With all of the talk about our recovering economy, many people forget that cutting down unemployment numbers is meaningless unless the jobs created pay people a living wage. The latest available data on food assistance in the United States is from this past October.
About 45.4 million Americans, roughly one-seventh of the population, received nutrition aid last October, the most recent month of data. Unemployment was 5 percent that month. The last time joblessness fell to that level, in April 2008, 28 million Americans used food stamps, and the program cost less than half of what the government paid out last year.
Bloomberg news reports on this phenomenon wondering aloud how is this happening? On one hand, the government has made it easier in some cases to sign up for SNAP. They also make mention of something both the Obama administration and others purposefully unfocused people call an “uneven recovery.”
“The economy’s recovery is bifurcated,” said Kevin Concannon, the USDA undersecretary who heads the program. That makes food stamps crucial to "a very challenged safety net,” said Concannon, who previously directed state-level food-stamp programs in Maine, Oregon and Iowa.
“Bifurcated” means to “divide into two branches or forks.” You know, like a river! To put this into old-timey English, bifurcated is a nice way to say the rich are doing super better than they were when things crashed and the poor are doing worse and the middle class is mostly becoming the poor. Also, median rentals for two-bedroom apartments in California’s job-creating tech areas is $5,000.00. Who are these crazy lazybones who are not getting up and using their bootstraps to dust themselves off?
Heat-and-eat expanded SNAP in the subsidized housing where Barb Bailly lives in Madison, Wisconsin. Bailly, 65, took a job bagging groceries after being dismissed from her job with a state agency. She retired at 62 and lives on SNAP and Social Security benefits.
“I was underemployed for years. I used credit cards to make expenses,” she said. “I have to be very careful with my money, but I can get by now.”

Recorded information ->

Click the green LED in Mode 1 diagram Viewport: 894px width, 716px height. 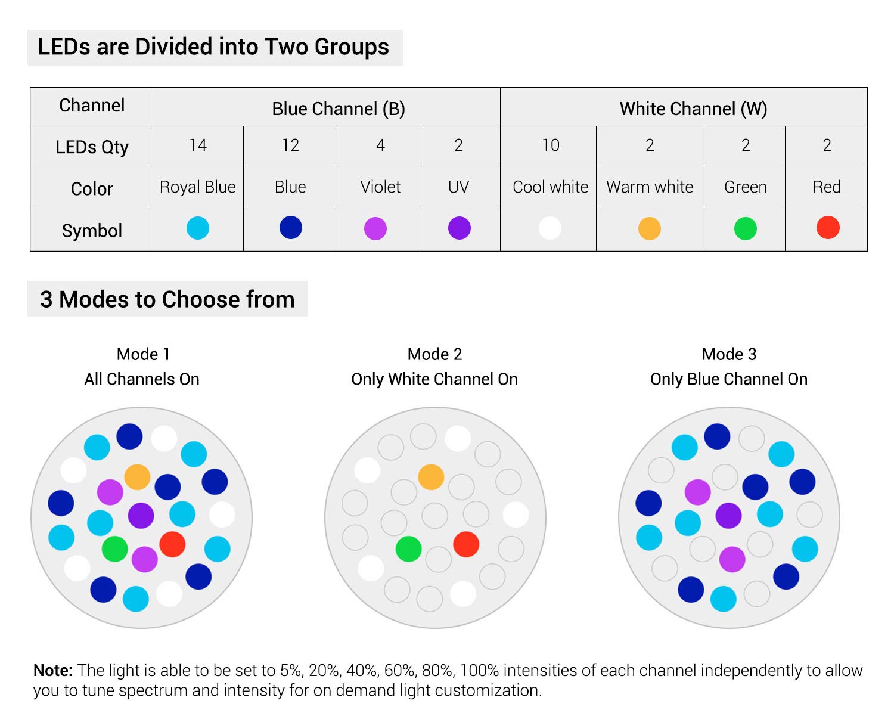tap(114, 548)
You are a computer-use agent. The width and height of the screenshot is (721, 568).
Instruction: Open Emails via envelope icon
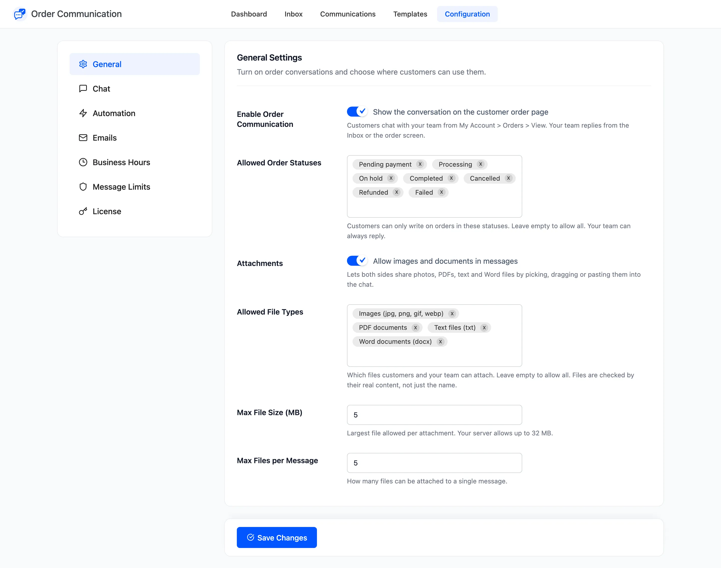click(83, 138)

Work to complete ->
a - In the piece on food stamps, how many Americans used food stamps in April 2008?
b - Continue the piece on food stamps from where it stops.

Outputs for the tasks ->
a - 28 million.

b -
Okay, welfare queen. Get it together. When John Kasich helped create the food stamps cutoffs millions of people are now facing, he was thinking about his next gig hosting a Fox News show called From the Heartland with John Kasich. Do you know how hard it is to get by on a cable newsman’s salary? Especially when your cable news network doesn’t even report real news? Kasich’s ideaology is parroted by Robert Rector, a research fellow at the Washington-based Heritage Foundation:
Food stamps encourage government dependence, he said.
“Clearly there’s a group of people who are not in the labor force, and 10 years ago they would have been. Now they’re relying on food stamps.”
Robert is a dumbass. If you don’t believe me you can read about Bobby Rector’s great waste of money trying to prove the unprovable—that abstinence-only sexual education works.
He claimed abstinence-only-until-marriage programs reduce sexual activity, “out-of-wedlock” childbearing, and sexually transmitted infections (STIs) and that they promote personal responsibility and marital commitment. In one paper he wrote, “There are 10 scientific evaluations showing that real abstinence programs can be highly effective in reducing early sexual activity.”
I stand corrected. Or, I don’t stand corrected as an army of experts showed that Rector’s “studies” didn’t even meet the minimum of scientific criteria making them not actually scientific studies, but a guy with a mustache telling kids to not have sex.
Bloomberg goes back to talk with actual SNAP recipients who are working jobs and still in need of food assistance. The fact of the matter is this: when your opposition to something is based predominantly in the research done by an organization like the Heritage Foundation, you don’t have an argument because those are not facts.